AVAILABLE DATA:
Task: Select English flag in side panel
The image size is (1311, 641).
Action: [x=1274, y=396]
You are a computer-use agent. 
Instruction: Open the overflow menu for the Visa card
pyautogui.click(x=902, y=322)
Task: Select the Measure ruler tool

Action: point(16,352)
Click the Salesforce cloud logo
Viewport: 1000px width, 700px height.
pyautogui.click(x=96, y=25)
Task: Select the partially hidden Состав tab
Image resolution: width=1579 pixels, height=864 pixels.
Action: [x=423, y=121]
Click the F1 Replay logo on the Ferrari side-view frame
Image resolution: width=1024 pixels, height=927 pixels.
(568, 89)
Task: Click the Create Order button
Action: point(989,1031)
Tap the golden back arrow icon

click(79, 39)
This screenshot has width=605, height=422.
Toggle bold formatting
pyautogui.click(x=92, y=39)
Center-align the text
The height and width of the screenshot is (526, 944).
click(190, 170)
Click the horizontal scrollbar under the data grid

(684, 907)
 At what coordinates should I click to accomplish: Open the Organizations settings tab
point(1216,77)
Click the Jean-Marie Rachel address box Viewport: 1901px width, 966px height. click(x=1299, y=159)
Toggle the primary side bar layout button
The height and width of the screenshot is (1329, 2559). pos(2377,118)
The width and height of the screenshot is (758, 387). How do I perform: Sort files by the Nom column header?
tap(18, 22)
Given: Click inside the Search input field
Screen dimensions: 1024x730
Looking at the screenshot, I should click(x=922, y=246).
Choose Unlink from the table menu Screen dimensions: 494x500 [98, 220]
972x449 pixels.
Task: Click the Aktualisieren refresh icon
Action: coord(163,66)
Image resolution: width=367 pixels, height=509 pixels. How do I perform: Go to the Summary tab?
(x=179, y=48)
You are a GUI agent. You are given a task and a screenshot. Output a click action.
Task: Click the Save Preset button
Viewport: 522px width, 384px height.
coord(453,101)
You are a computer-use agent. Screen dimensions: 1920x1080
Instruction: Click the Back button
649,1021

AIM: Copy everything from the line containing "You are a GUI" down to the end of the listing, requests included, but shift every coordinate in the answers up by 24.

TASK RESULT:
You are a GUI agent. You are given a task and a screenshot. Output a click action.
Task: Click the Save Preset button
Viewport: 522px width, 384px height.
coord(477,125)
You are a computer-use agent. Screen dimensions: 1920x1080
Instruction: Click the Back button
673,1045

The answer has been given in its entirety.